The records of patients with a diagnosis of CIS proven by conization and who underwent an MR scan between March 2013 and March 2016 in our hospital were retrospectively reviewed. A total of 110 patients were included to form the database in the present study. Clinical and pathological variables including age, parity, menopausal status, conization method, cone base area and depth, endocervical margin and glandular involvement, endocervical involvement based on ECC, and the number of quadrants with positive margins were collected. The study was approved by our Institutional Review Board.

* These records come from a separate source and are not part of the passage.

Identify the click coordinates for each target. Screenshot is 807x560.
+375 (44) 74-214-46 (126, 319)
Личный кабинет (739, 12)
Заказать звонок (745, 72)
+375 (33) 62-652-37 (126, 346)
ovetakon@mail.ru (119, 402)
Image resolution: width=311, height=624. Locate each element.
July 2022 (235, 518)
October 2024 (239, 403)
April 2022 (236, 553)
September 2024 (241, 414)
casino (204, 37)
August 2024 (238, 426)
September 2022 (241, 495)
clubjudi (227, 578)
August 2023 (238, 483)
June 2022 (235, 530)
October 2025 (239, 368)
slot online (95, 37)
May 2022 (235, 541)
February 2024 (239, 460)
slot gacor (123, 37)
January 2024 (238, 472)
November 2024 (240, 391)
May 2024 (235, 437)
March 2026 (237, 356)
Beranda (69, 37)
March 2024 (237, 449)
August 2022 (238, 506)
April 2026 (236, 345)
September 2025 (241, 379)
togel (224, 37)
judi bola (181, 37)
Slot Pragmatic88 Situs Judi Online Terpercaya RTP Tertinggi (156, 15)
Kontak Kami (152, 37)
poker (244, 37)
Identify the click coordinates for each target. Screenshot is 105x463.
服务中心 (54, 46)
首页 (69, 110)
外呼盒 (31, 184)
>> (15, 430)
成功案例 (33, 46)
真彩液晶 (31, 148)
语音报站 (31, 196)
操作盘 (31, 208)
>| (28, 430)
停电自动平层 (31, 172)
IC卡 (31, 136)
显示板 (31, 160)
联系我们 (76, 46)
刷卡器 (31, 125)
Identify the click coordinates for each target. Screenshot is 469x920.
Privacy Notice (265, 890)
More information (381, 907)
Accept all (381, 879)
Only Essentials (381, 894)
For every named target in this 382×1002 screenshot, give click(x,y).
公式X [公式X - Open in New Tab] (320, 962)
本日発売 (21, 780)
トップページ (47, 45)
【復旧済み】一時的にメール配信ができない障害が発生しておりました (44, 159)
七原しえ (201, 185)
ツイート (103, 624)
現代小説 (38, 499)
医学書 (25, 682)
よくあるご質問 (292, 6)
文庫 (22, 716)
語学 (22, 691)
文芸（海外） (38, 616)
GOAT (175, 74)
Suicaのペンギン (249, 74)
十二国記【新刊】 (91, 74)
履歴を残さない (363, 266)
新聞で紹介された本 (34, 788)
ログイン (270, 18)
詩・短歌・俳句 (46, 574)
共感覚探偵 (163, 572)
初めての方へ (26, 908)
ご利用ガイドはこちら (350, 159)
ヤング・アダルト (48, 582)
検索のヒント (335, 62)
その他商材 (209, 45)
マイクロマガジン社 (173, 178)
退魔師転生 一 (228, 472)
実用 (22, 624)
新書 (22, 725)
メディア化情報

The study was retrospectively designed and was carried out in two stages. First, from the database, we collected patients who ultimately underwent hysterectomy to form a cohort and establish an imaging model to predict the residual status after conization. Patients were randomly assigned to a training and testing group at a ratio of 1:1, and the performance of the imaging model was compared with the pathological positive margins in this stage. In the second stage, patients who opted for uterine preservation were included, and all patients were classified as high-risk or low-risk patients according to the imaging results. In this stage, the imaging model established in the first stage was used to classified the risk categories in patients with uterus preservation, and the performance of the model was evaluated. Patients with abnormal colposcopy or high-grade squamous intraepithelial lesion smear results in the follow-up procedure were subjected to a repeat biopsy, and the presence of histologically confirmed cervical intraepithelial neoplasia grades 2 or 3 (CIN2/3) or higher was considered residual or recurrent disease[17]. All patients were followed up for 24 months.
MRI protocol
All scans were performed using a 1.5 T MR scanner (Aera, SIEMENS, Erlangen, Germany) with the patient in the supine position. The following sequences were used to acquire images, from which features would be extracted for the radiomics model: axial T2-weighted imaging (T2WI) (repetition time/echo time=4500 ms/80 ms, slice thickness= 6 mm, gap = 1mm, field of view(FOV)= 320*240, flip angle= 160°, number of excitation= 2, with fat saturation), and axial diffusion-weighted imaging (DWI) (repetition time/echo time=5200 ms/80 ms, field of view = 250*200, slice thickness= 6 mm, gap = 1mm, flip angle= 90°, number of excitation= 6, b-value = 0, 800). The apparent diffusion coefficient (ADC) value was derived according to the following equation:
where S(b) and S(b0) represent the signal intensity of a certain voxel in the presence and absence of diffusion sensitization, respectively.
Area segmentation and radiomics feature extraction
This normalization approach has been used according to previous study [18], Three-dimensional volume of interest (VOI) of tumor contours were manually delineated slice-by-slice using the ITK-SNAP software, and VOI were first drawn to segment the uterine on the T2W image; then, based on the segmented uterine area, the cornization margin was delineated. Image erosion was applied to the binary segmentation mask for each cornization margin using a disk with a defined pixel radius, which was then eroded (disk radius of 3 pixels) to generate the VOI under cornization margin for further feature extraction. The VOI delineated on the T2W image was also applied to the ADC maps. The segmentation procedure is shown in Fig 1. For each segmented 3D volume, we extracted quantitative texture features from each phase using a program developed in-house. The texture features describe the high-order spatial distributions of intensities within the VOI. Fifty-two texture features were extracted from each sequence using several different methods, including the gray level co-occurrence matrix (GLCM), gray level run length matrix (GLRLM), gray level size zone matrix (GLSZM), and neighborhood gray-tone difference matrix (NGTDM). A detailed calculation of the texture features can be found in[15,18,19]. Finally, for each VOI, 156 features were extracted from the MR image. To find robust features against the intra- and interobserver delineation variations, the delineation was repeated on 40 patients by the same radiologist (G.W. with 10 years of experience in pelvic imaging) to assess intraobserver reliability and by another clinician (M.S. with 4 years of experience in pelvic imaging) to assess interobserver reliability. Parameters were included only when the agreement was good.
Statistical analysis
Intra- and interobserver agreement was analyzed based on the intraclass correlation coefficient (ICC), and a parameter with an ICC higher than 0.75 was considered to have good agreement[20]. All classification models were trained on the training cohort and tested on the independent test cohort. Both feature subsets selected with or without the Boruta method were analyzed. Multiple hypothesis correction was performed through a false discovery rate (FDR) adjustment using the Benjamini-Hochberg method[21]. The AUCs were statistically compared between different classifiers using the DeLong method[37]. All indices were calculated for both the training and test cohorts. For the validation cohort, the high-risk and low-risk patients classified according to the imaging model were compared and evaluated using disease-free survival (DFS) with the Kaplan-Meier curve. The statistical analyses were performed with R software(version 2.9.1).